Gas-based power plants are stranded or operating at sub-optimal levels because of a lack of gas supply.

by: Shardul Sharma

Posted in:

Natural Gas & LNG News, Asia/Oceania, Liquefied Natural Gas (LNG), Corporate, Political, Ministries, Gas for Transport, Infrastructure, News By Country, India

India Not to Support Stranded Gas Power Plants

India's federal government will not support gas-based power plants that are stranded or operating at sub-optimal levels because of a lack of gas supply, given that the states themselves are unwilling to grant concessions to such projects, power minister Raj Kumar Singh said in the upper house of the parliament on March 9. 

Utilisation of gas-based power generation has grown without any support anyway, the minister noted. Gas prices have been on a downward trend since last year, making gas-fired power more competitive. As a result, the load factor at gas power stations rose from 22.15% between April 1, 2019 and March 31, 2020, to 26.64% as of August 2020.

As such, "it was decided that there may not be any need to have any policy on providing support to the gas-based power plants at this juncture,” the minister said. 

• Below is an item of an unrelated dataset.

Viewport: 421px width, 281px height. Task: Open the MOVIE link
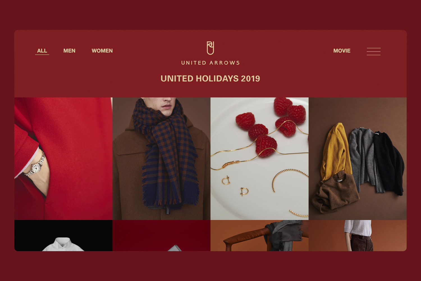[x=342, y=51]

The federal government has been discussing support measures for gas-fired power with the states for some time. State governments believe concessions for struggling plants, such as reduced tax on gas supply, are not feasible in the current economic situation, Singh said. 

There was previously a federal support scheme for stranded gas power plants, aimed at ensuring they could obtain imported LNG and domestic gas at the expense of all stakeholders and supplemented with support from the power system development fund. But that scheme expired in March 2017. The Central Electricity Authority estimates that about 5.5 GW of India's 25 GW of gas-fired generation capacity was offline between April 2020 and January 2021, due to a lack of gas supply.